Objectives: The primary goal of the present study is to determine the breadth of neutralizing activity of human antibodies against superantigens of S. aureus and S. pyogenes elicited by natural exposure. The secondary objective is to determine the range of cross reactivity of toxin-specific human polyclonal antibodies purified by affinity purification. The long term objective is to explore the possibility of developing hyperimmune human polyclonal antibodies with broad reactivity toward superantigenic toxins produced by S. aureus and S. pyogenes.
Methods: Twenty eight purified commercial IVIG batches and thirty individual plasma samples from healthy donors were tested by ELISA to identify the titers against SEA, SEB, TSST-1, SED, SpeA, and SpeC. In vitro toxin neutralization activity (TNA) assays based on T-cell proliferation and cytokine responses were performed in human peripheral blood mononuclear cells and the TNA titer of all samples for each toxin was identified. Specific human anti-toxin polyclonal antibodies (pAb) were purified by affinity columns from pooled IVIG. The breadth of TNA activity of each purified pAb was determined toward all the other toxins. Finally, the therapeutic efficacy of pooled and purified antibodies was determined in a mouse model of toxic shock.

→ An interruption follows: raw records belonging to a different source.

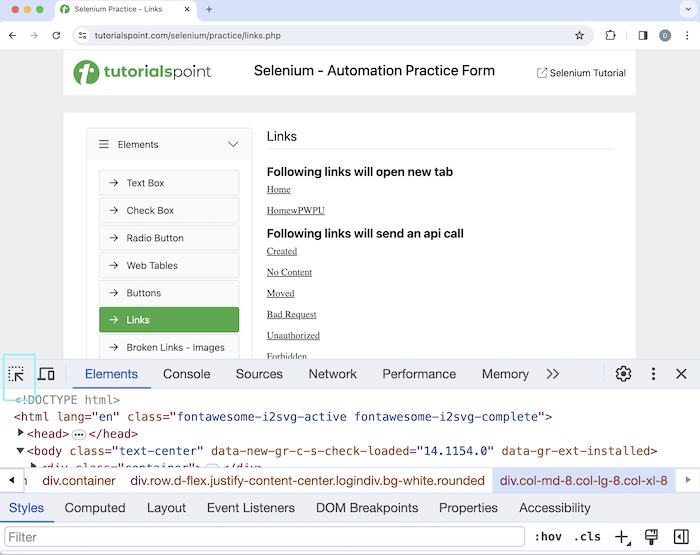Activate the inspect element picker tool
700x555 pixels.
(x=17, y=374)
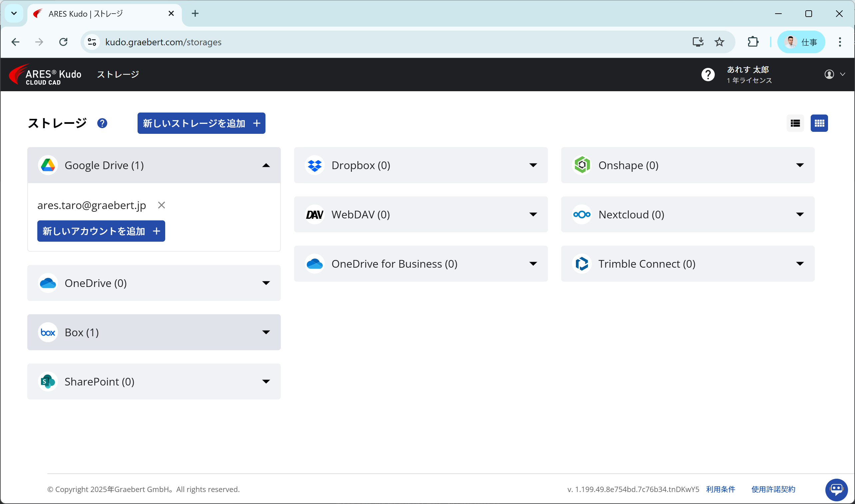Reload the page
This screenshot has width=855, height=504.
pos(63,42)
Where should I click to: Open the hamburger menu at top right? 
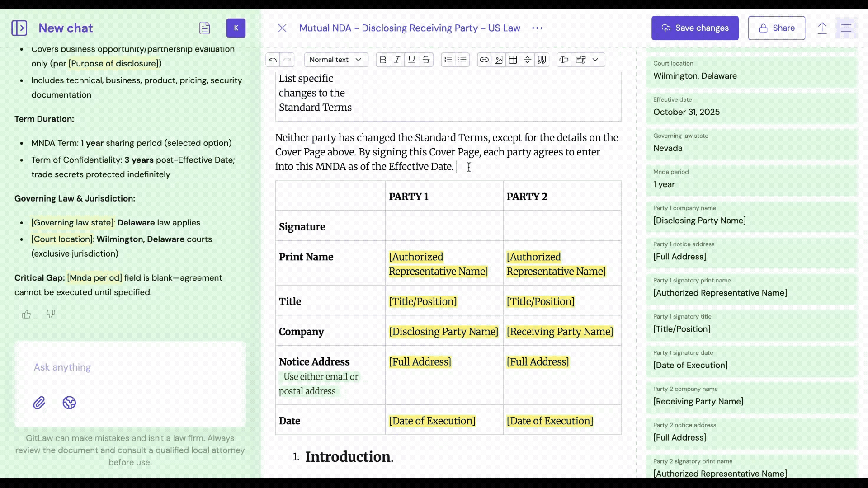(x=846, y=28)
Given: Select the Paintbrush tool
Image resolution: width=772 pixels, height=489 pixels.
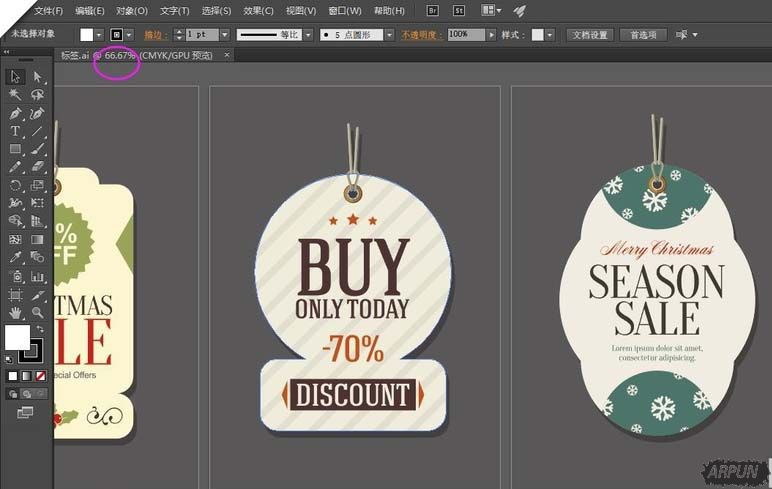Looking at the screenshot, I should coord(38,150).
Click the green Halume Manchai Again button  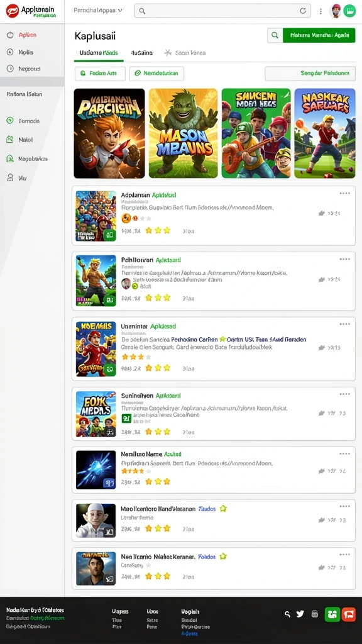point(319,35)
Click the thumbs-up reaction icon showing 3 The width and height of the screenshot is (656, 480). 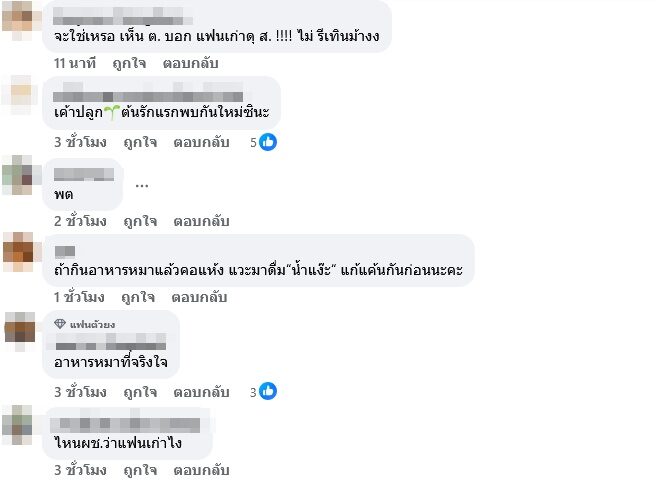[268, 391]
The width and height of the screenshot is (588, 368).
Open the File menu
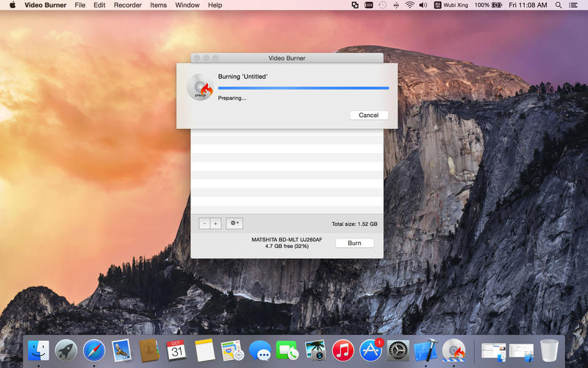79,5
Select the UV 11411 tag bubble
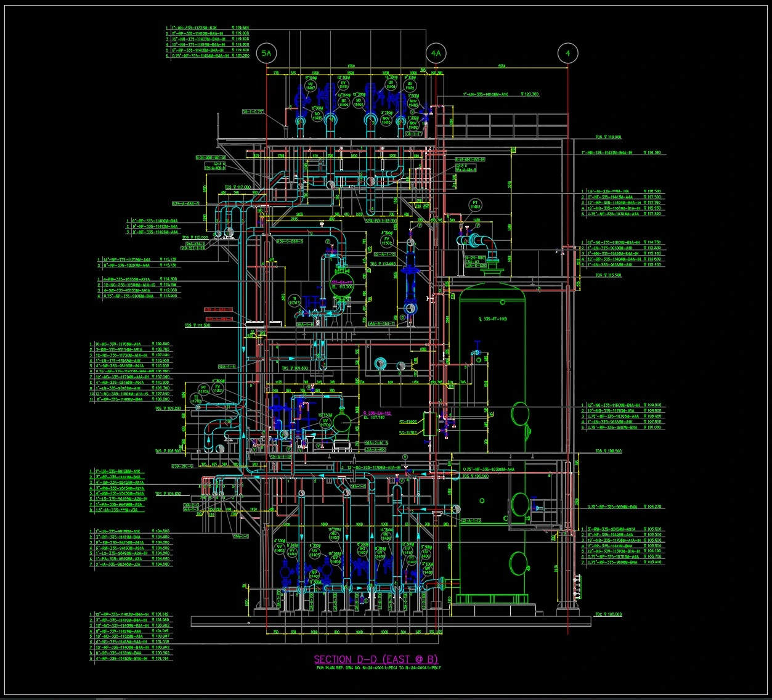Viewport: 772px width, 700px height. pos(343,86)
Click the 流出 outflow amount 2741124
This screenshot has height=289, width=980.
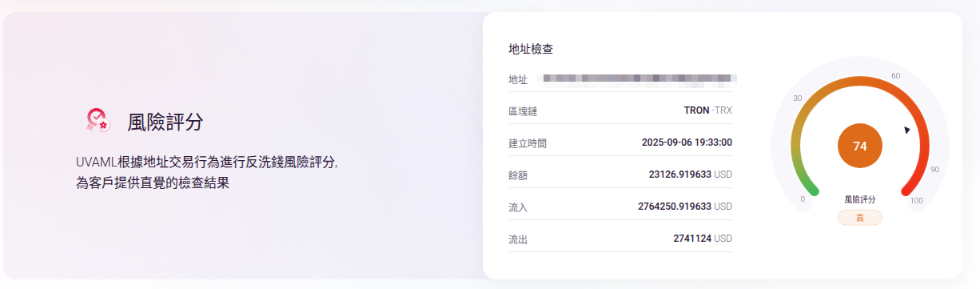[703, 238]
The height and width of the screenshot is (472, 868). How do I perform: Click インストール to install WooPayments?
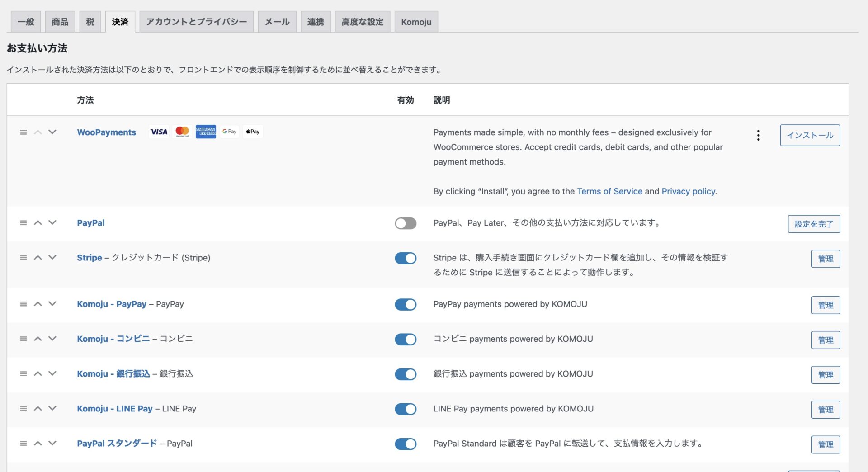[810, 135]
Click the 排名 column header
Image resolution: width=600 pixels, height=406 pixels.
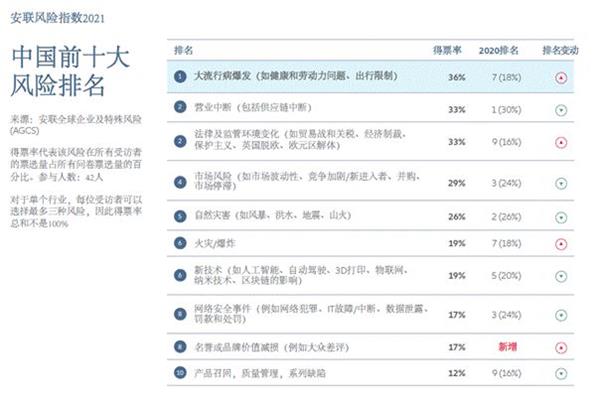[x=183, y=50]
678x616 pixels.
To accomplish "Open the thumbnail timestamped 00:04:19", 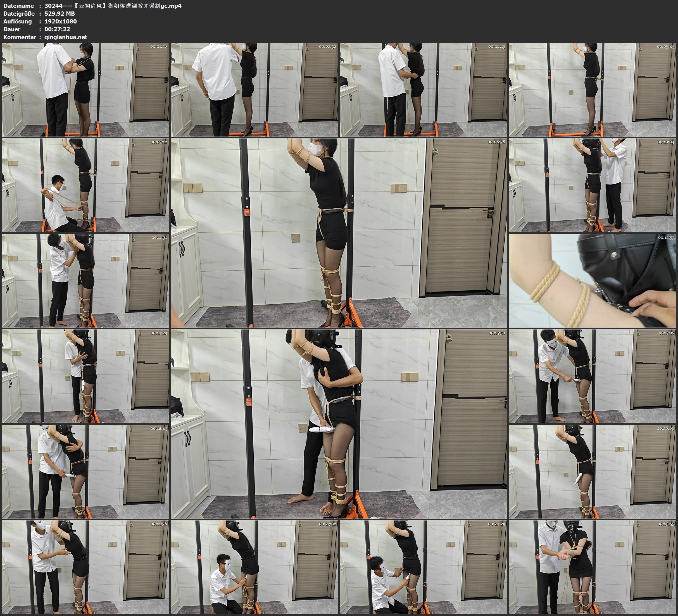I will 423,89.
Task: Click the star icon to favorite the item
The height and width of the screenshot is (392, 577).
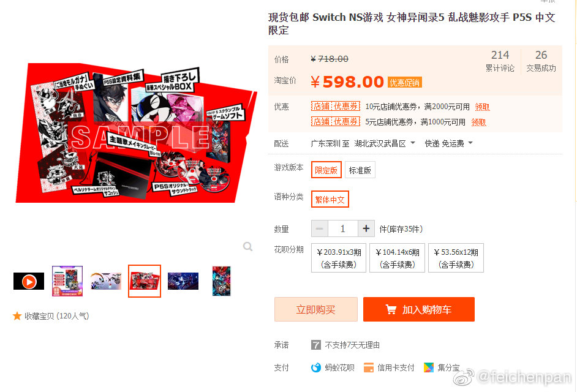Action: [x=17, y=316]
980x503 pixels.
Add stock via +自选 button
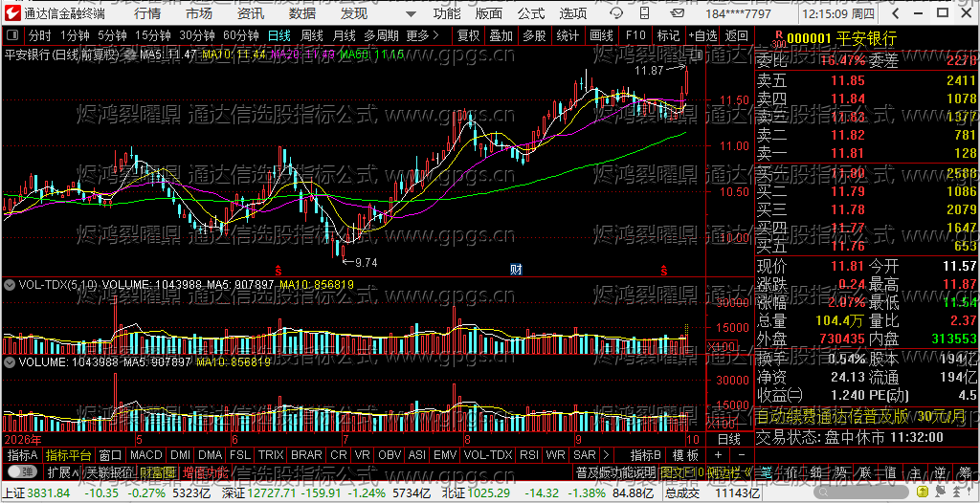703,35
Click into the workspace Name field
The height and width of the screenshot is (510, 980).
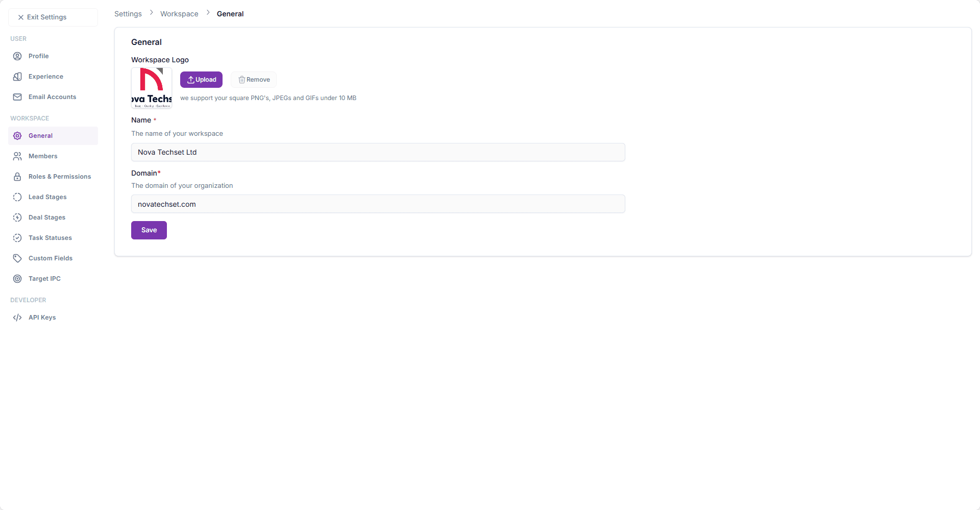coord(378,152)
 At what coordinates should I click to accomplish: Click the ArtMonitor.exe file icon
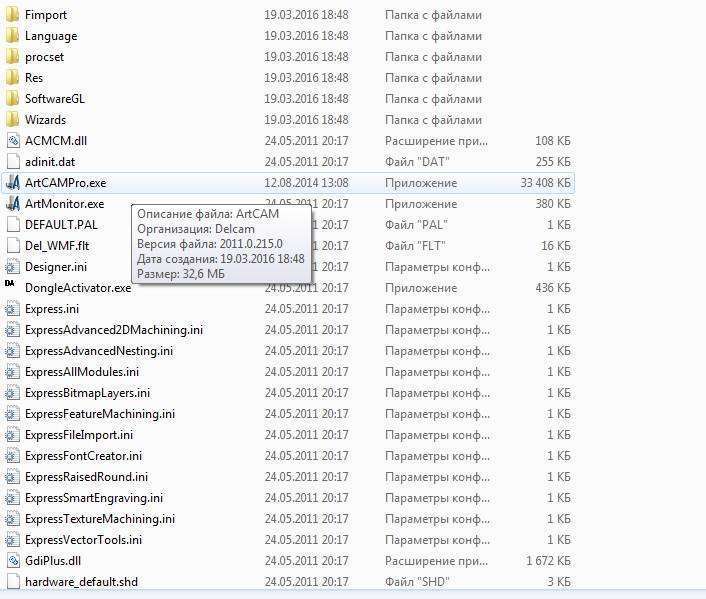12,204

Results: All IVIG samples display low to moderate titers against the tested superantigens. The highest activity was observed toward SEB, SEC, and TSST-1 and the lowest reactivity for SED. The difference in ELISA titers generally correlated with the TNA titers. The studies with purified pAb showed that anti-SEB antibodies cross react to varying degree with all other superantigens except for SpeC and TSST-1. Studies with other purified pAbs and in vivo efficacy studies are underway and will be presented.
Conclusions: Preliminary findings support the notion that highly effective human antibody therapeutics can be developed to treat toxic shock induced by staphylococcal and streptococcal superantigens. However, the levels of anti-toxin activity in IVIG preparations may be insufficient for a reliable therapeutic outcome. Approaches to produce hyperimmune IVIG may be needed to develop a clinically effective therapeutic.